**WHAT YOU SHOULD DO**
Copy out the whole listing exactly as written, leaving the pictures behind.
#####
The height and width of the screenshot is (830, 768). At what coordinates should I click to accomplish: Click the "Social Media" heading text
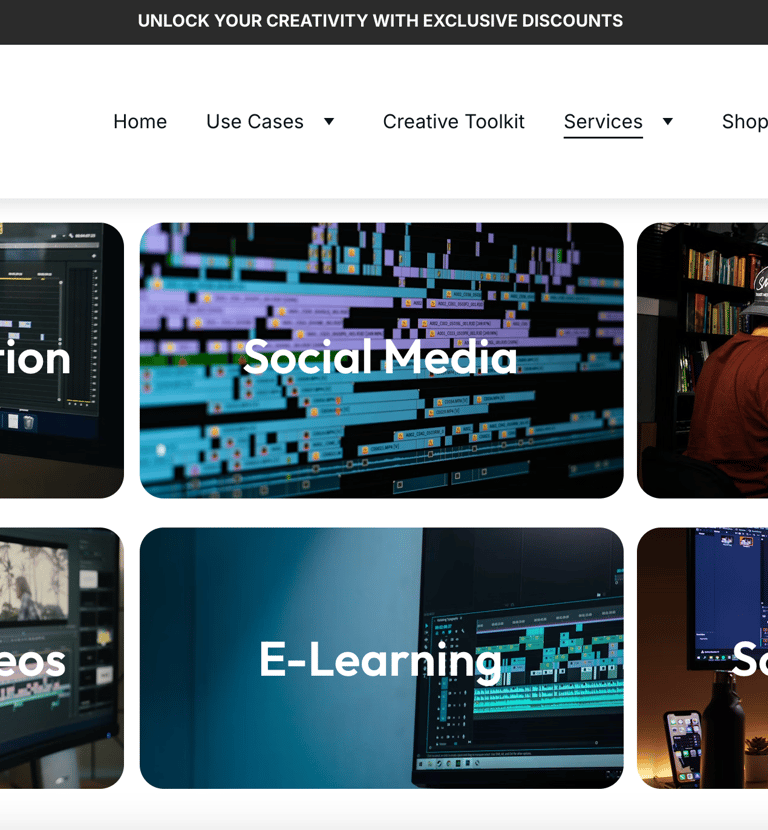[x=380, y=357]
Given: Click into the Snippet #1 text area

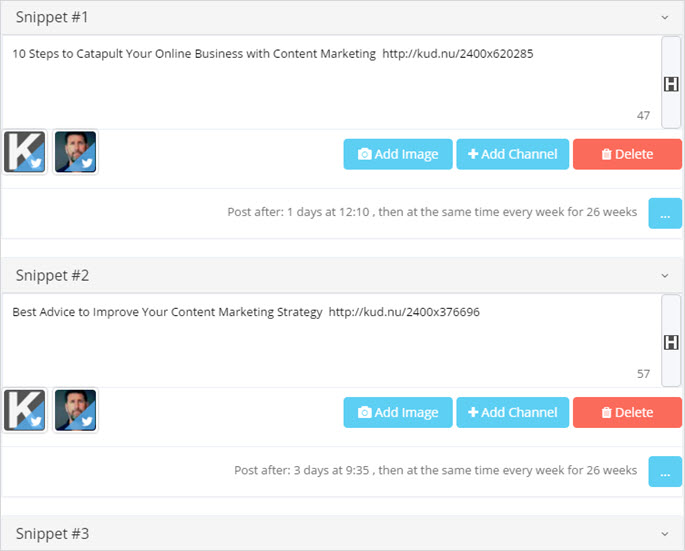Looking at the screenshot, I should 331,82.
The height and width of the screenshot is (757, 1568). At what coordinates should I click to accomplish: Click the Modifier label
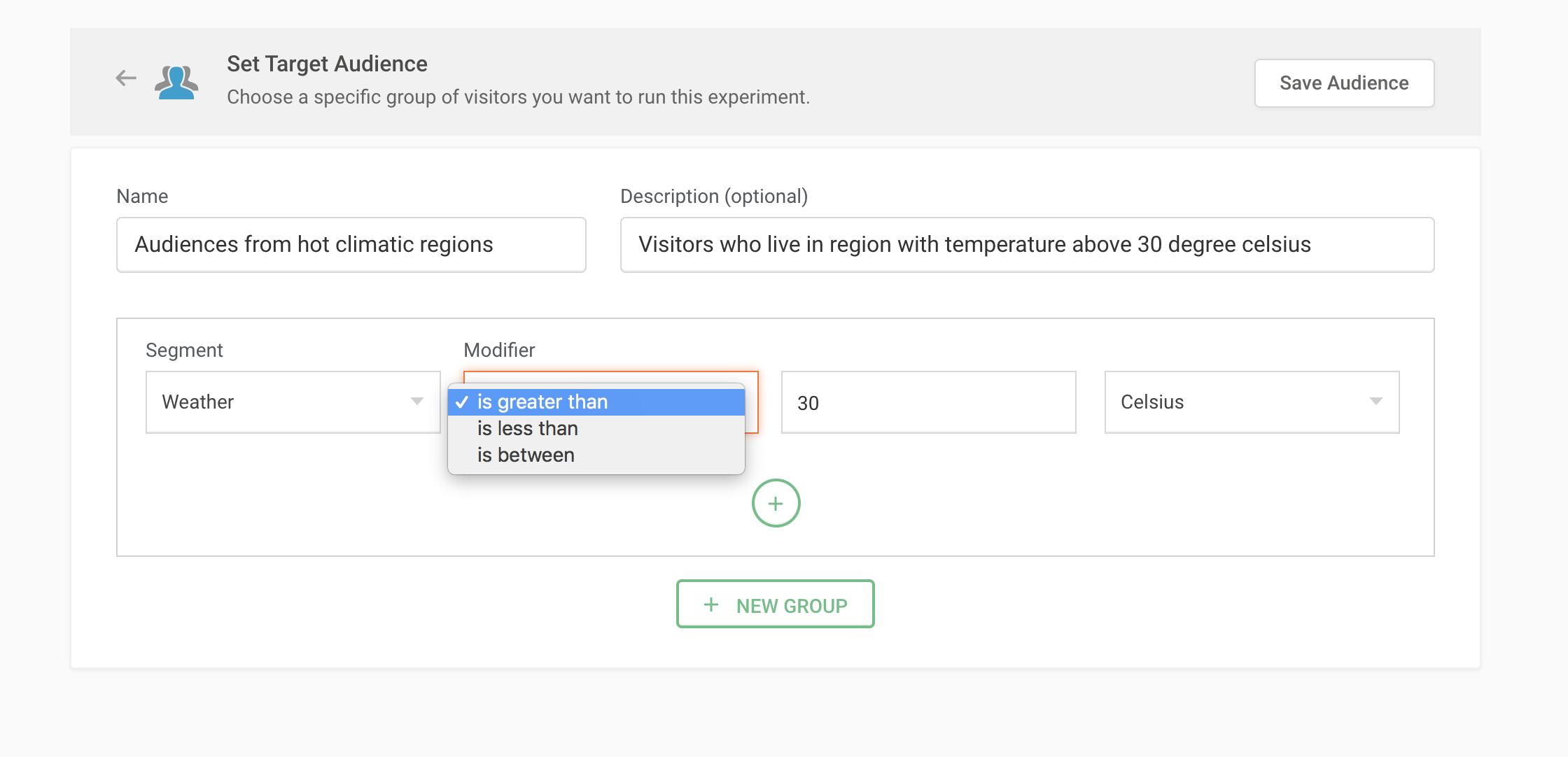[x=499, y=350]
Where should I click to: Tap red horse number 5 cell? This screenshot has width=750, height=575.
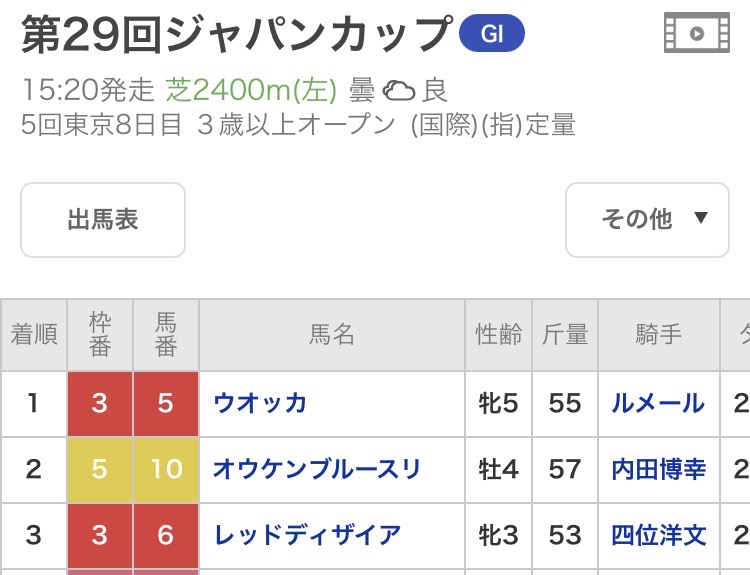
#####
**ANSWER BOX**
The height and width of the screenshot is (830, 768). At what coordinates should I click to accomplish: Click the "Social Media" heading text
[x=380, y=357]
Given: Click into the Snippet #1 text area

Looking at the screenshot, I should 331,82.
The height and width of the screenshot is (757, 1568). At what coordinates should I click to accomplish: Click the Modifier label
[x=499, y=350]
Where should I click to: Tap red horse number 5 cell? This screenshot has width=750, height=575.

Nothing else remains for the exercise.